*本文*:
☆ ☆ ☆ ☆
閉塞感を打破する海外戦略 ASEAN編
第2回 停滞する現地化、そこには何があるのか?
勝田 博明
ASEAN主要国では、多くの日系製造業が拠点を設立している。その変遷は研究開発投資を強化し、金融ハブでもあるシンガポールこそ異なるが、その他の主要国では時間差はあるものの、現地化は同じようなかたちで進められている。
先行グループにあたるタイでは、第3ステージ(管理職に就くタイ人社員の増加している段階)に入り、人件費の高い日本人駐在員が極限まで減らされている一方で、高機能・高付加価値品の生産への移行を模索・実行している段階である。前回のコラムでは、自ら将来構想を掲げ、課題を設定し解決していくレベルとして任せられる水準には至っていない現地社員と、極限まで減った日本人駐在員とが奮闘している"ひずみ"の存在について述べた。
ひずみを生んでいる3つの要因
では、いったい何がこの"ひずみ"を生んでしまったのか。そこには3つの要因が立ちはだかっている。
1:事業上の拠点役割と拠点生き残り戦略の不一致
まず、事業上の現地拠点の役割と近年の現地拠点生き残り戦略が整合していないことが挙げられる。
事業上の戦略として、タイの日系企業製造拠点は安価な労働力を背景に生産機能に特化してきた。端的に言えば、企画や開発・設計は日本で行い、タイ拠点は製造受託会社という役割を担ってきた。
これは、日本からの情報を受け取り、タイ拠点でその情報を最適に展開する日本人駐在員(もしくは日本拠点と日本語でやりとりができるだけでなく、固有技術やモノづくりの感性を日本拠点と共有している人材)が日・タイ拠点をつなぐ機能として非常に重要な役割を担うことを意味する。
しかし今、タイの人件費の高騰や周辺国拠点の追い上げがあり、拠点の存在意義が問われ始めた。そこで拠点のコスト削減という意図を含んだ現地化をうたい、日本人駐在員数の削減にこだわった生き残り戦略の達成が必達目標になってきた。その結果、日・タイ拠点をつなぐ役割を発揮できるナショナルスタッフが育っていないにもかかわらず、コスト削減目的で日本人駐在員が減り続けてしまっている、という問題が発生している。
2:異文化適応力の不足
これまで"ひずみ"の一要因に異文化による価値観の違いを軽視してきた実態がある。
ナショナルスタッフに対し、日本人の価値観での行動を期待して押し付けてしまったり、逆に任せるのはよいが意図を具体的に共有せずに放任してしまったりして、お互いにさまざまな誤解や軋轢が生じてしまう。
日常業務の中で国民文化・価値観の違いを考慮した行動をとることは思いのほか簡単ではない。たとえば「権力格差に対する受容度」はタイでは高く(ASEAN主要他国も同様)、日本は中庸だというデータがある。
実際、日本のスタイルをそのまま持ち込み、「社員に考えさせるために、あえて具体的な指示を控える」ことが、ナショナルスタッフには「具体的な指示ができないダメな上司」に映ってしまうことなどが多々ある。
また、労働観も異なり、タイを含むASEAN諸国では(というより、日本以外の多くの国では)、残業して仕事をやり遂げることよりも、定時になれば早々と退社し家族や仲間との時間を楽しむことを選択する。この違いにイライラが募る日本人駐在員は多い。
☆ ☆ ☆ ☆
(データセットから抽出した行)

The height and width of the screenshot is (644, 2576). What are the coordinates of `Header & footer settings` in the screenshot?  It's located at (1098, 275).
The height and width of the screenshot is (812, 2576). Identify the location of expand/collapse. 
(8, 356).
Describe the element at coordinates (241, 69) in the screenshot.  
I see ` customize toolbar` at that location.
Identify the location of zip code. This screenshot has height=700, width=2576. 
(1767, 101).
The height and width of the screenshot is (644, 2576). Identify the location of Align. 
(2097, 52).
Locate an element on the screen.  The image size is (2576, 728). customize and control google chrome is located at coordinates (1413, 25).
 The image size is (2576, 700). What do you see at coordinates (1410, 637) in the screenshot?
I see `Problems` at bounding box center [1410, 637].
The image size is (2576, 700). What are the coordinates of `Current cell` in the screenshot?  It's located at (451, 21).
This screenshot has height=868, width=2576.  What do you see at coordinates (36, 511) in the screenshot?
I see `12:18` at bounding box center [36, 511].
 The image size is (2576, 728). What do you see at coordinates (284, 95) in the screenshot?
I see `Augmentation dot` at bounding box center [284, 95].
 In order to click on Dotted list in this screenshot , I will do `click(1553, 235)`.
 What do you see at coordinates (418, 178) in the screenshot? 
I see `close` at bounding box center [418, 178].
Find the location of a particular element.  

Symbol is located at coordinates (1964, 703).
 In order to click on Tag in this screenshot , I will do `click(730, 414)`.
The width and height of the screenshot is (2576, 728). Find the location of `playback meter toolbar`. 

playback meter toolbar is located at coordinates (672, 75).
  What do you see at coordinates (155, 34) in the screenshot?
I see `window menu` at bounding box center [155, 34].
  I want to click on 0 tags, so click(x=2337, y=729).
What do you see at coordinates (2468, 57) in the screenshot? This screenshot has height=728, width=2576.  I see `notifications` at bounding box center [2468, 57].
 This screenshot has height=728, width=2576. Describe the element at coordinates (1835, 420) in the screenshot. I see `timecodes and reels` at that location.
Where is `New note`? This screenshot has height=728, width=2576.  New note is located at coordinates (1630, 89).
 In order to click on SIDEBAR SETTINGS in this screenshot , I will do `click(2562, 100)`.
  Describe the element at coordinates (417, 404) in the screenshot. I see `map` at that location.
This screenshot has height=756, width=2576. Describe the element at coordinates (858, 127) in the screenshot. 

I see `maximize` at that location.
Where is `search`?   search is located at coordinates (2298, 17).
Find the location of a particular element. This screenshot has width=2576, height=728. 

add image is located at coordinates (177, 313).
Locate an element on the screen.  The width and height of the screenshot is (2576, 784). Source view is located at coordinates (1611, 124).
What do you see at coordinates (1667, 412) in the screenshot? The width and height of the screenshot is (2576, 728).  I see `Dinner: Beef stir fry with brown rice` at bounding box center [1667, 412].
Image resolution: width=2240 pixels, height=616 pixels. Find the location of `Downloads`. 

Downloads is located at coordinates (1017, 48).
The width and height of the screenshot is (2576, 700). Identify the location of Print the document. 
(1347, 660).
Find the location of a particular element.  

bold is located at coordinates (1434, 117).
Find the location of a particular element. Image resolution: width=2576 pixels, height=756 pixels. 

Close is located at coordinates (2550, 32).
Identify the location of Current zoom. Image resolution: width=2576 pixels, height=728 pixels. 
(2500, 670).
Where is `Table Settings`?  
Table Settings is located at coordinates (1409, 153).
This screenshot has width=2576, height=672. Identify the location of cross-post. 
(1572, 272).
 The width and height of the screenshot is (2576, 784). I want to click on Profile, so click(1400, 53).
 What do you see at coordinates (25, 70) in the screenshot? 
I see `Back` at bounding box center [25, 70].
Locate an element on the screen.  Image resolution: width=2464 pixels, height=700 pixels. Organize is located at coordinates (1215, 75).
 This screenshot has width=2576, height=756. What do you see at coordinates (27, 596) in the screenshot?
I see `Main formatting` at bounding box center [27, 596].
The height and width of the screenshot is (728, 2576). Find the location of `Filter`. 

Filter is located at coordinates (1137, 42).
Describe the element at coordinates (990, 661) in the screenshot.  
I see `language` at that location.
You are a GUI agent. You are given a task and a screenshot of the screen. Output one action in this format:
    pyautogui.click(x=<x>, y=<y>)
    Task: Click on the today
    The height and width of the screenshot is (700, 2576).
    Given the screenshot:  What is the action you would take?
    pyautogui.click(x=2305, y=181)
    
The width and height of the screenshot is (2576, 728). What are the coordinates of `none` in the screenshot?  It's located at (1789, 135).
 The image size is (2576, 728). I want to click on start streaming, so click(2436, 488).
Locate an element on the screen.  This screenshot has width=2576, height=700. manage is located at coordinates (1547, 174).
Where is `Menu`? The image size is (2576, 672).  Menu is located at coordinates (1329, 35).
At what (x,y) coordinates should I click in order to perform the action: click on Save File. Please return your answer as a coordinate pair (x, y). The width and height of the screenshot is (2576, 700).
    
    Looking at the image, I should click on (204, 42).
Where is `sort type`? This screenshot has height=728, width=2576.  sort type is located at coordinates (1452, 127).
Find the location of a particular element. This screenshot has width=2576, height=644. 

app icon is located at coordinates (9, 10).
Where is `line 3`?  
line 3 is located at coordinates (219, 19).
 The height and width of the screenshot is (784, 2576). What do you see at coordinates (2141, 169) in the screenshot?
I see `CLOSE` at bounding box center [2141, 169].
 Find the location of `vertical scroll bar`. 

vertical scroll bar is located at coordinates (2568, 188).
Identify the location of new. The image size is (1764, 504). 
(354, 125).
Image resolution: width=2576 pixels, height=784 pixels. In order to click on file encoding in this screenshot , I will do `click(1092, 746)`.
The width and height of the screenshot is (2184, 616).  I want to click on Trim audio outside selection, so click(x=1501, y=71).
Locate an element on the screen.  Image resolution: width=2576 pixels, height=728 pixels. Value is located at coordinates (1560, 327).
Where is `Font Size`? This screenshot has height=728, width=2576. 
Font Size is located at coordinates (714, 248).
☆ ☆ ☆ ☆
本文によると、タイの日系企業の製造拠点は何を背景に生産機能に特化してきたか。

*回答*: 安価な労働力です。